▶ What is asked:
Lift out every one of the entries below and reproduce each line character for character, changing nothing.

▶ Entries provided:
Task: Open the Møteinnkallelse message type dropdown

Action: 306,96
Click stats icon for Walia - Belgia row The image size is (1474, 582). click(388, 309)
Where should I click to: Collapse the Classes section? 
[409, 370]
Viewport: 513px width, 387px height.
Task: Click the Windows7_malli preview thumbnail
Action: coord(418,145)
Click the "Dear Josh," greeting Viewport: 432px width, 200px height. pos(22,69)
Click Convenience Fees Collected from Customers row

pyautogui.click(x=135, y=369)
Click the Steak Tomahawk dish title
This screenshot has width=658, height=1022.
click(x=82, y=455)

▶ Written solution:
Task: Open the Møteinnkallelse message type dropdown

Action: 306,96
Click stats icon for Walia - Belgia row The image size is (1474, 582). click(388, 309)
Where should I click to: Collapse the Classes section? 
[409, 370]
Viewport: 513px width, 387px height.
Task: Click the Windows7_malli preview thumbnail
Action: coord(418,145)
Click the "Dear Josh," greeting Viewport: 432px width, 200px height. pos(22,69)
Click Convenience Fees Collected from Customers row

pyautogui.click(x=135, y=369)
Click the Steak Tomahawk dish title
This screenshot has width=658, height=1022.
click(x=82, y=455)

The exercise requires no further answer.